The readings prompted me to look at three threads together: space, language, and assessment. On space, I get the appeal of learning gardens even if I’m not exactly an outdoors person—there is something about fresh air that quiets the noise. If I ever use a garden, I’d keep it lean and purposeful: a portable blackboard, tight notes, a short task that only makes sense because we’re outside, then back to regular tools. Calling ecosystems “co-teachers” is an interesting nudge; at minimum it reminds me to treat the place with respect instead of as decor.

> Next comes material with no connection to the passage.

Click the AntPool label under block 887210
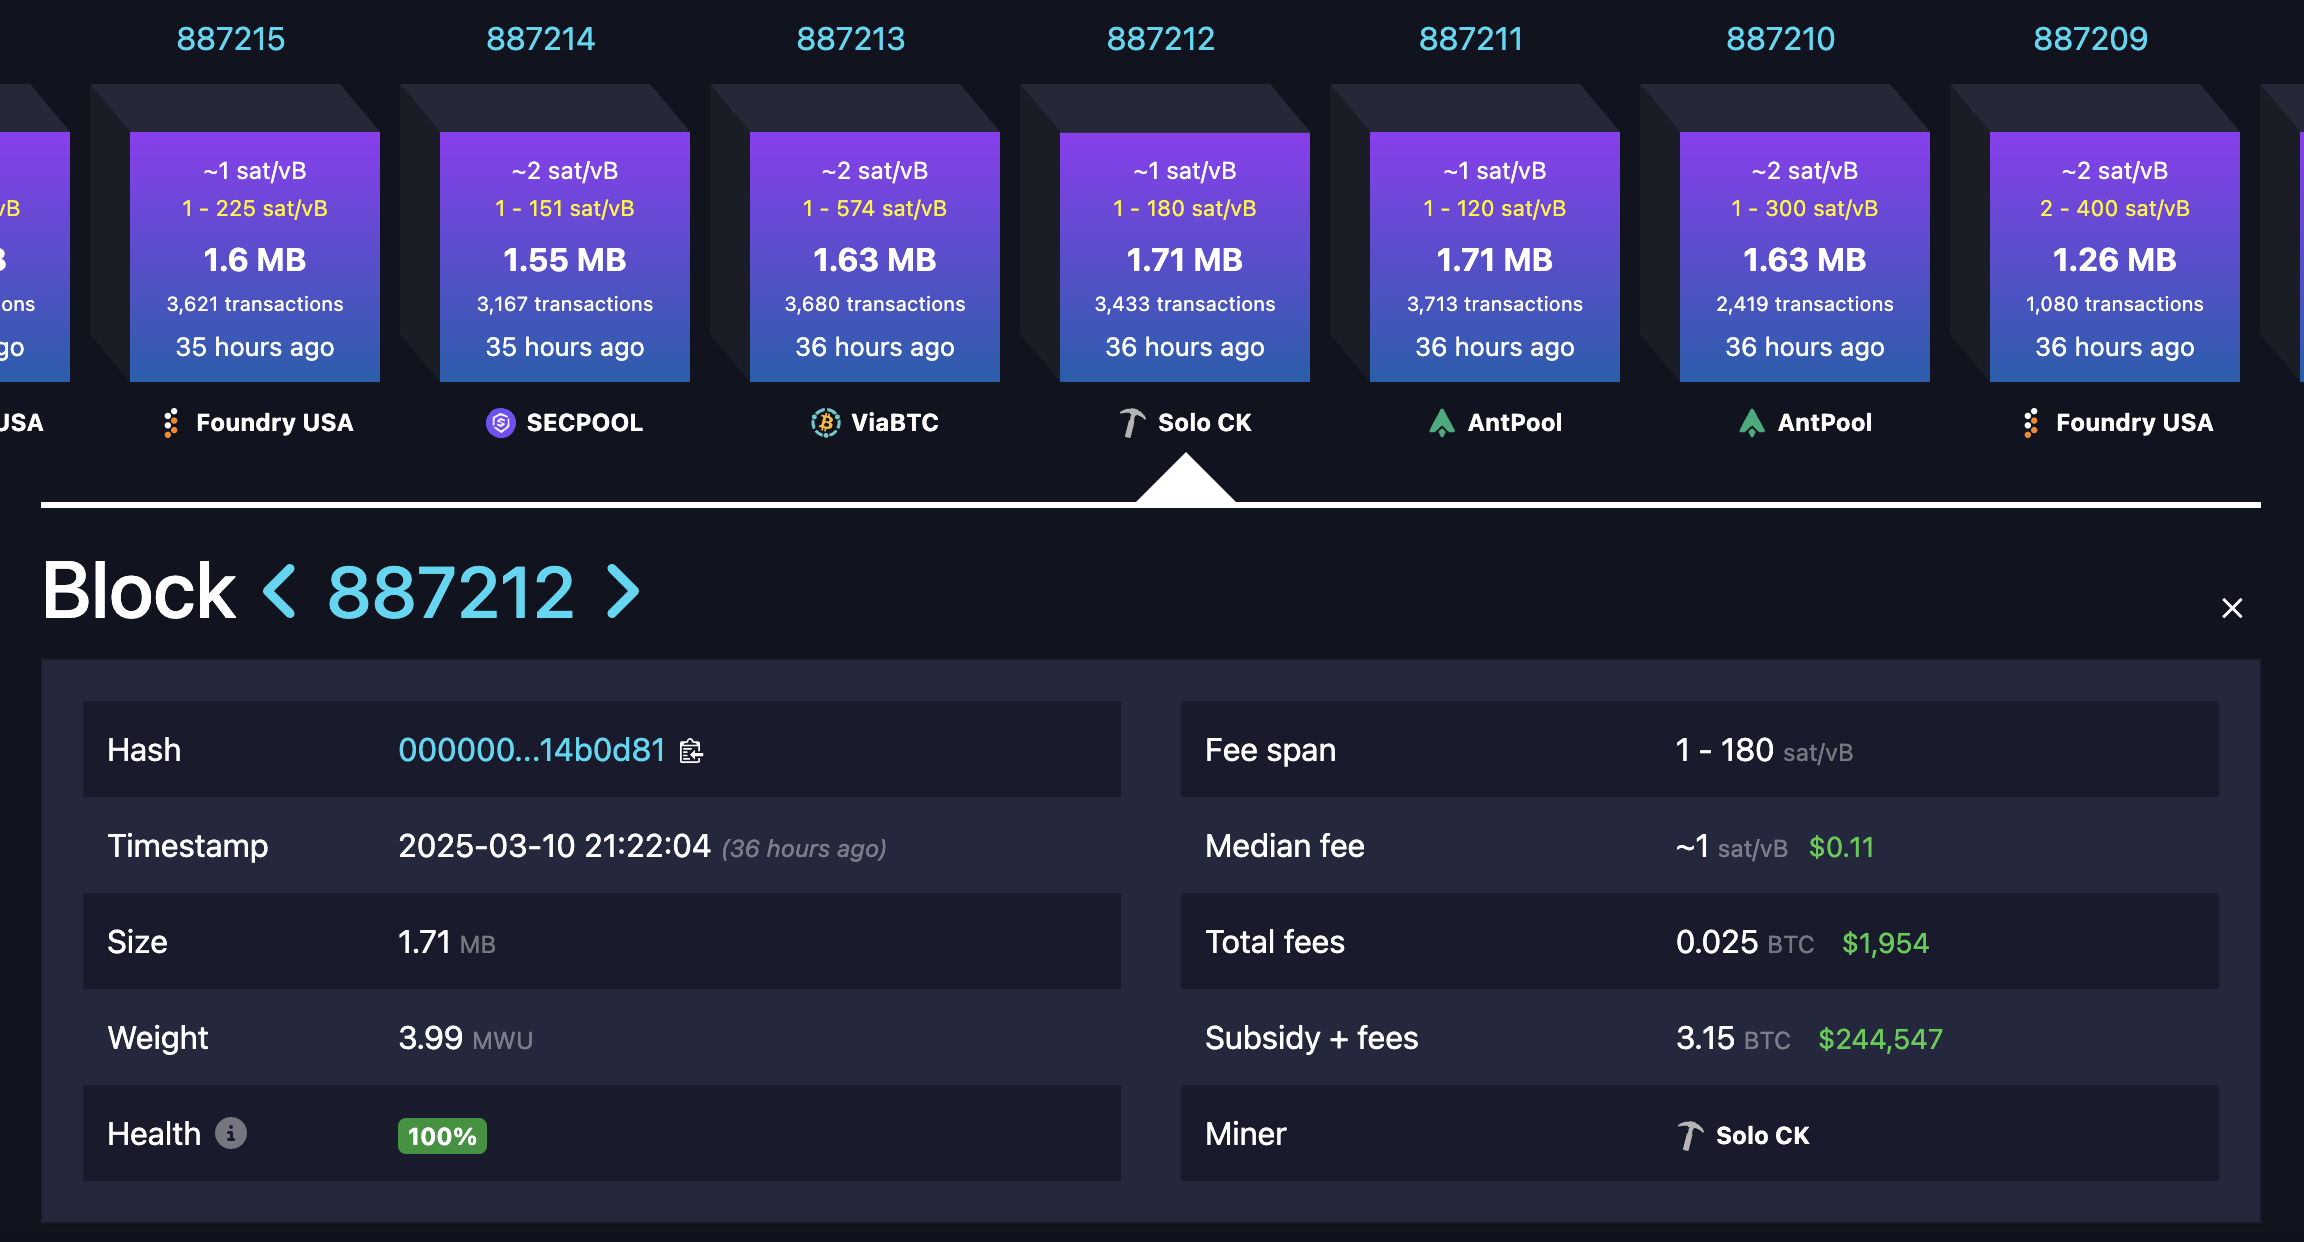2304x1242 pixels. tap(1824, 423)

On language, Kimmerer’s “grammar of animacy” stuck. I rely on precise math/physics terms because they prevent us from talking past each other, but I can see how a nouns-only register flattens things. A small shift in sequence might help: let students notice a phenomenon first—growth, pull, drift—then name it, and keep a parallel, verb-ish gloss so the idea feels alive instead of museum-labeled. It’s also a quiet way to signal that more than one knowledge system can sit at the table.
On assessment, the case for refocusing from grades to learning lands for me, with caveats. Grades still translate for parents and universities, but in class we can lower the temperature: more low-stakes completion credit where it makes sense, a retake or alternate demo of understanding, co-making a rubric so students see the target and help define “excellent.” I like the “firm goals, flexible means” framing. It doesn’t throw out standards; it just gives students room to show what they can do without everything riding on one number.